Introduction: Tuberculosis is a life-threatening disease, and the drugs discovered during the era of 1950 and 1970 are found to be inefficient due to emergent MDR and XDR-TB. Tuberculosis is difficult to treat due to the development of antibiotic resistance. ATP synthase consists of two units, F1 and F0 units. These are present in the cytoplasm and membrane of mitochondria, respectively. F1 unit comprises of a, b, and c subunit while F0 subunit has α, β, γ, δ, ε subunits. Bedaquiline was the first approved ATP synthase inhibitor in 2012 by USFDA.
Methods: Recent literature from 2005-2020 were collected using Pubmed with the keywords ATP synthase inhibitor, bedaquiline derivatives, tuberculosis.
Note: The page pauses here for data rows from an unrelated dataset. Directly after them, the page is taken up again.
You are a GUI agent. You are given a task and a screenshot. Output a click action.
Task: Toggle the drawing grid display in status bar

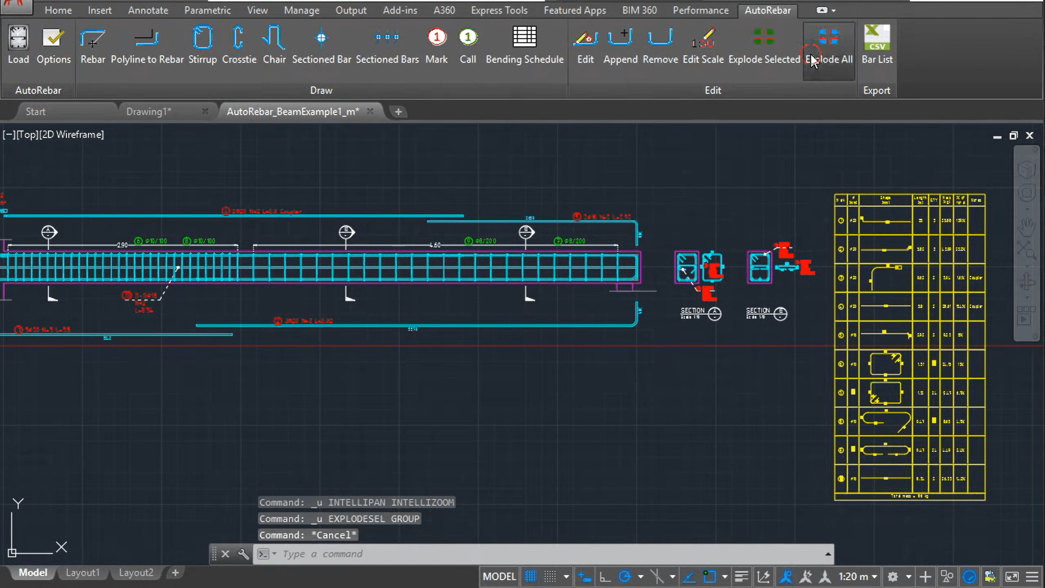point(530,577)
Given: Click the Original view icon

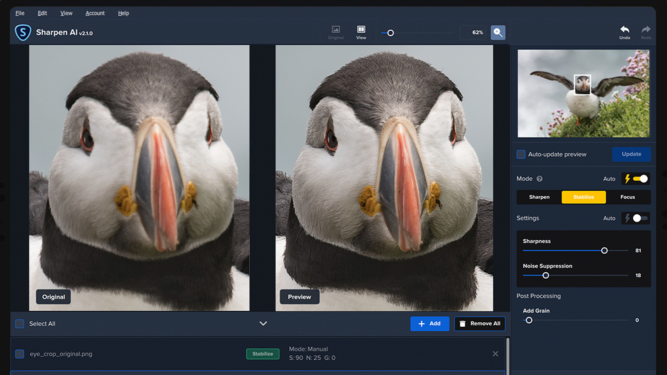Looking at the screenshot, I should pos(336,29).
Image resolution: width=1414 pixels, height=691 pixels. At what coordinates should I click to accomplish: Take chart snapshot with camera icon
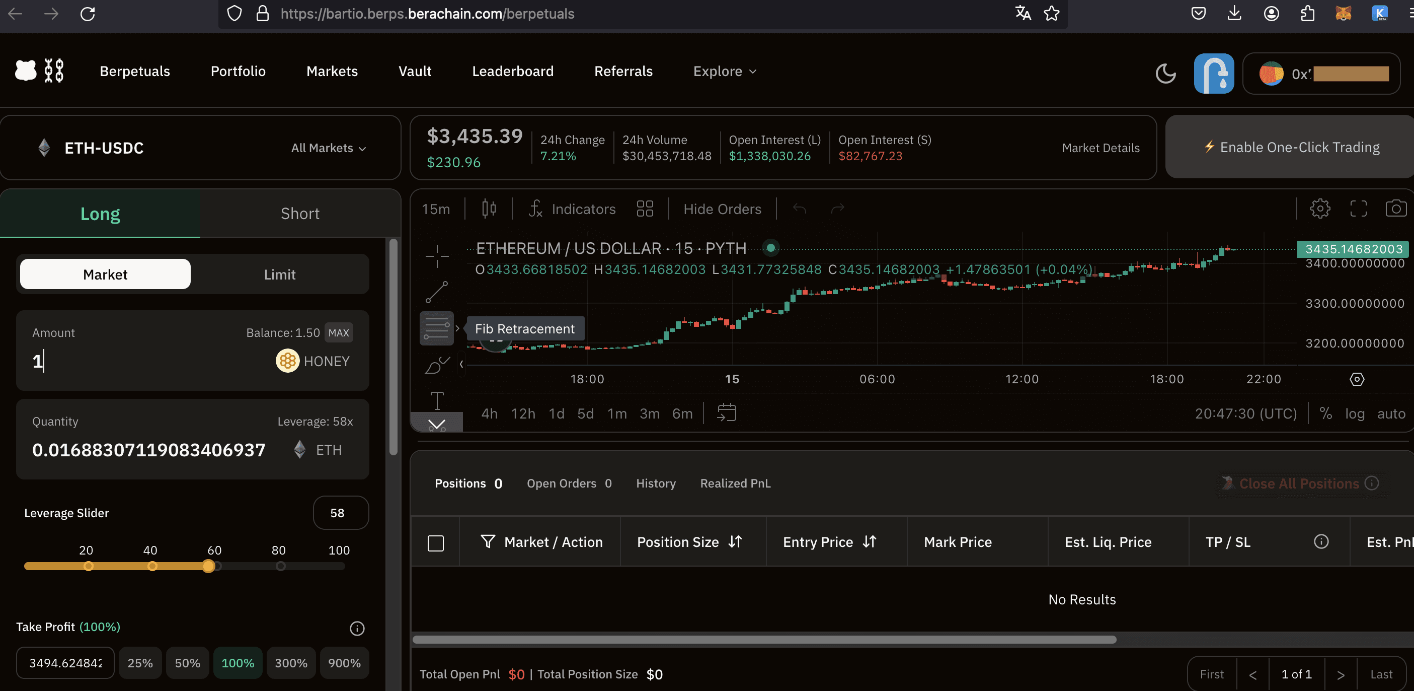click(1395, 209)

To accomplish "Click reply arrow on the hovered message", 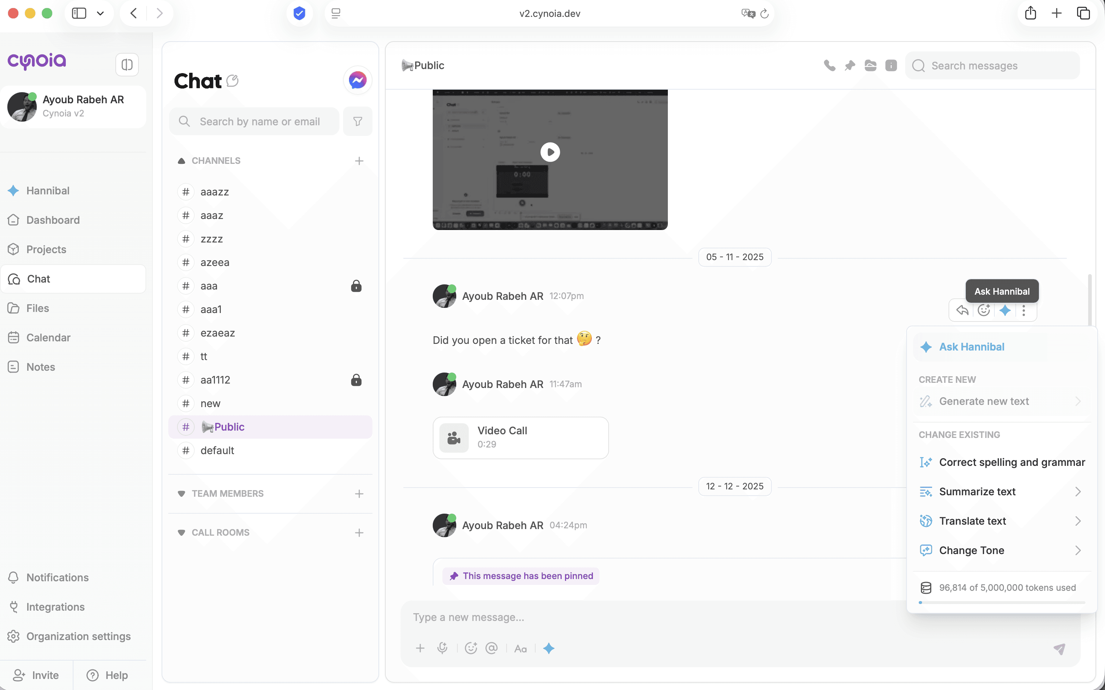I will pyautogui.click(x=962, y=310).
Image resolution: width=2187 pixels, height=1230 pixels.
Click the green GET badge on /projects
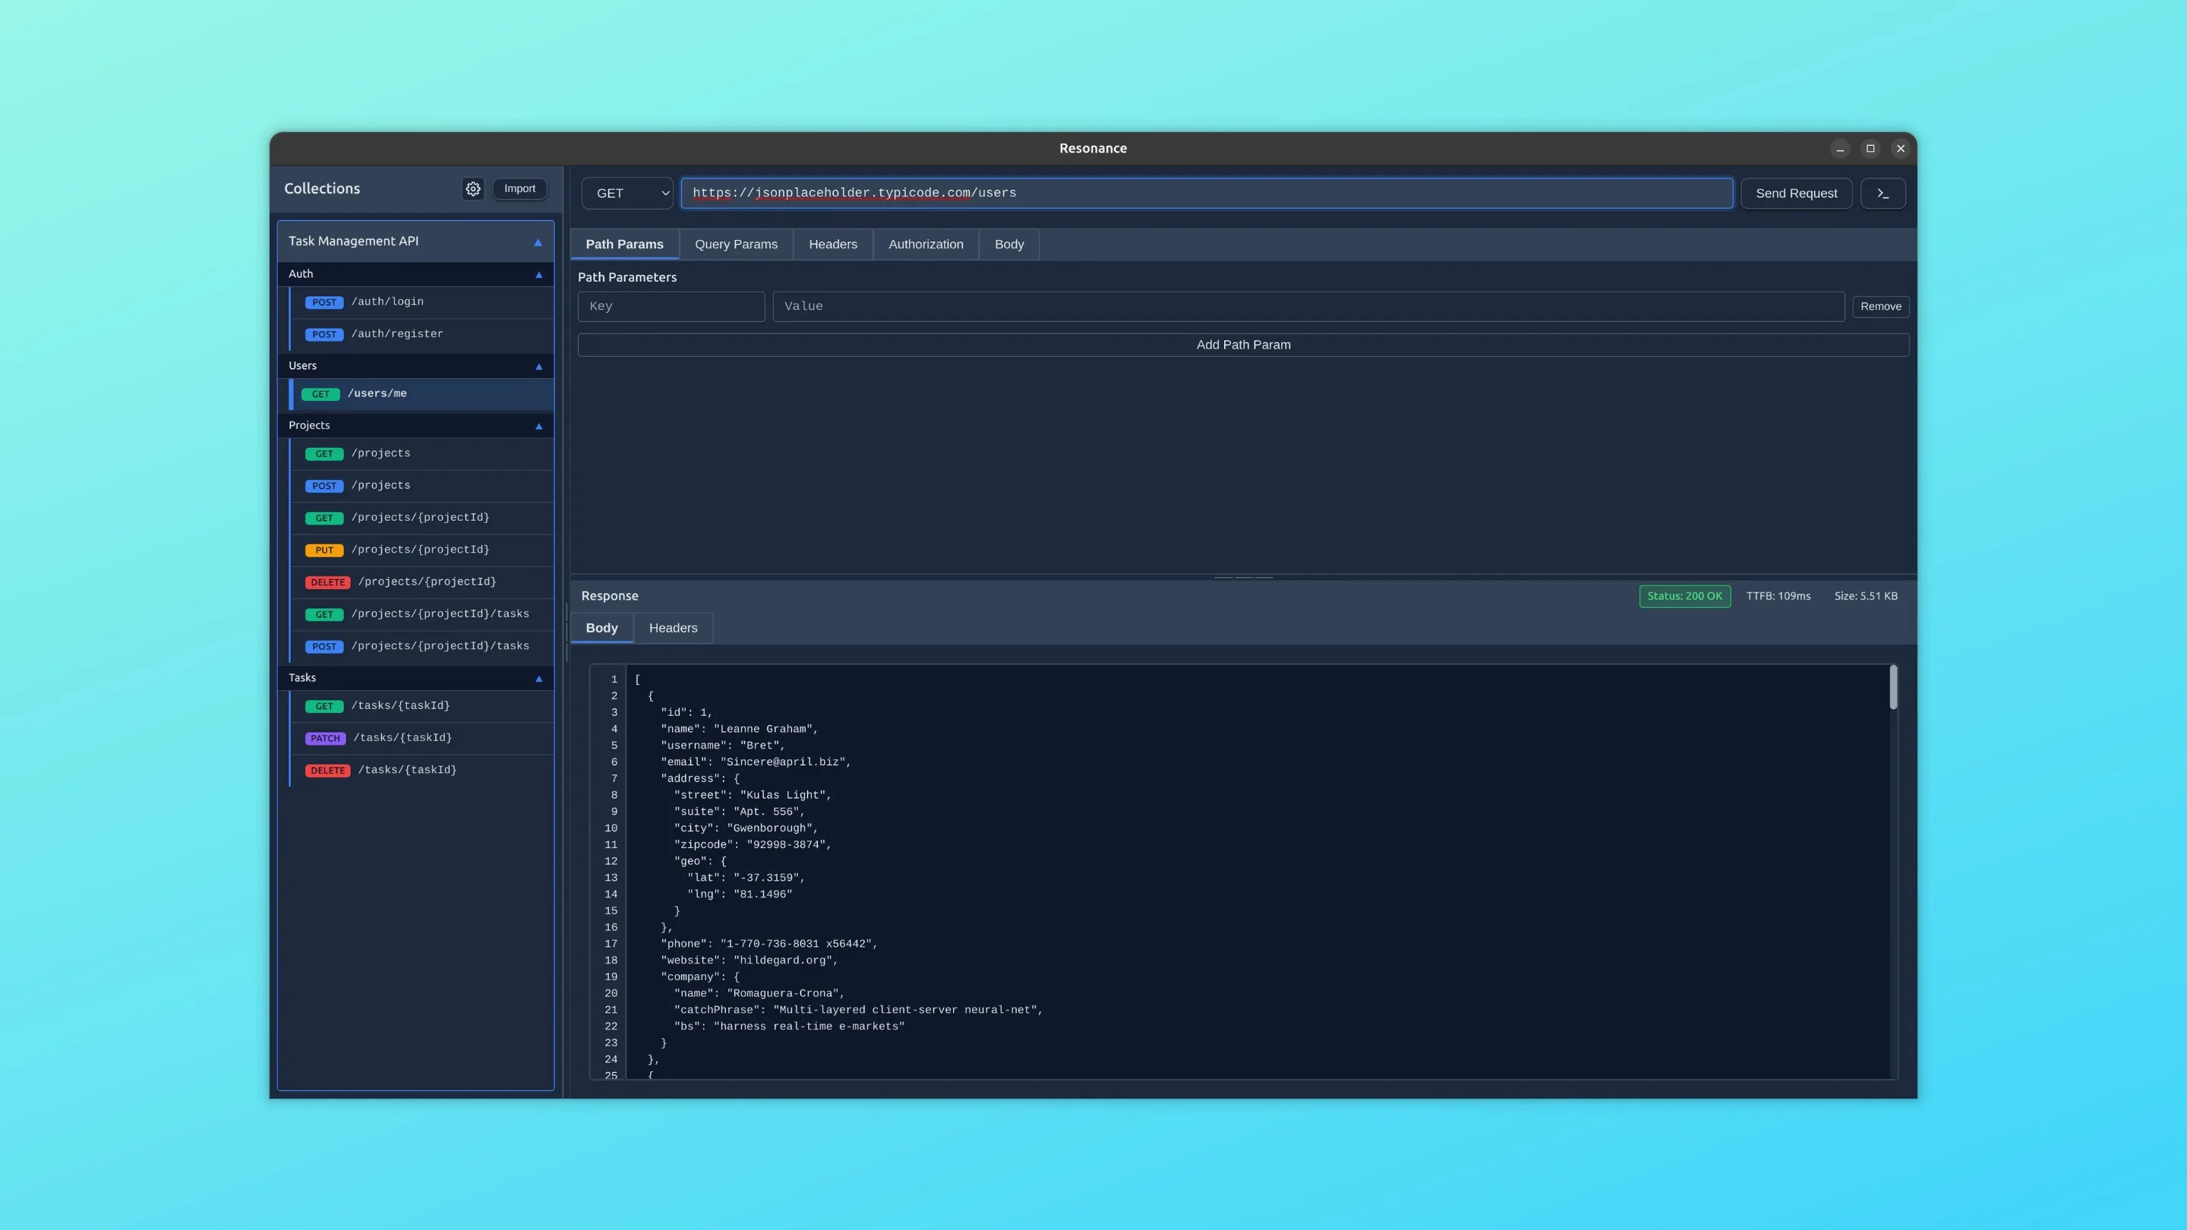(x=323, y=453)
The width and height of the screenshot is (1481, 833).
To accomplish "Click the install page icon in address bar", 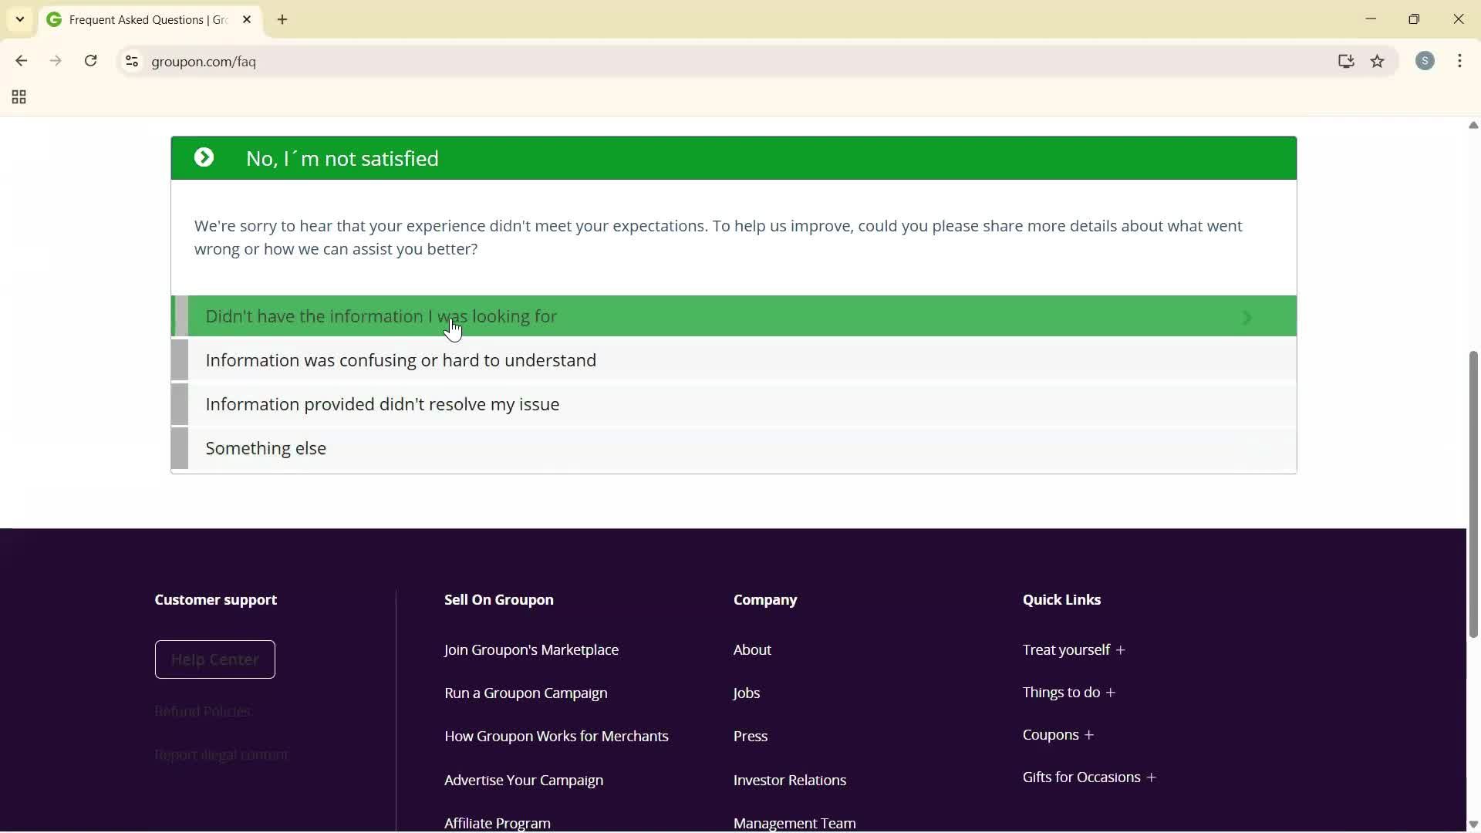I will pyautogui.click(x=1346, y=62).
The work describing detailed analyses of bedaquiline (BDQ) was included in the current work, and others were excluded.
Results: ATP production occurs via the ATP synthase enzyme, leading to the growth and multiplication of mycobacteria. BDQ inhibits the mycobacterium ATP synthase enzyme, a heteropolymeric complex consisting of two subunits, but it does not interfere with mammalian ATP synthase. Bedaquiline (BDQ) has become a drug of choice in treating MDR-TB and helps in reducing the treatment span. Recently observed triple mutation as wtLeu59A→mtVal59A; wtIle66A→mtMet66A and wtGlu61B→mtAsp61B of ATP synthase led to decrease BDQ binding affinity; thus, researchers are putting efforts for its newer derivative discovery.
Conclusion: ATP synthase inhibitor could be an alternative approach for better treatment of tuberculosis. Herein we discussed the recent advancements in the development of newer analogues of BDQ with its future perspectives.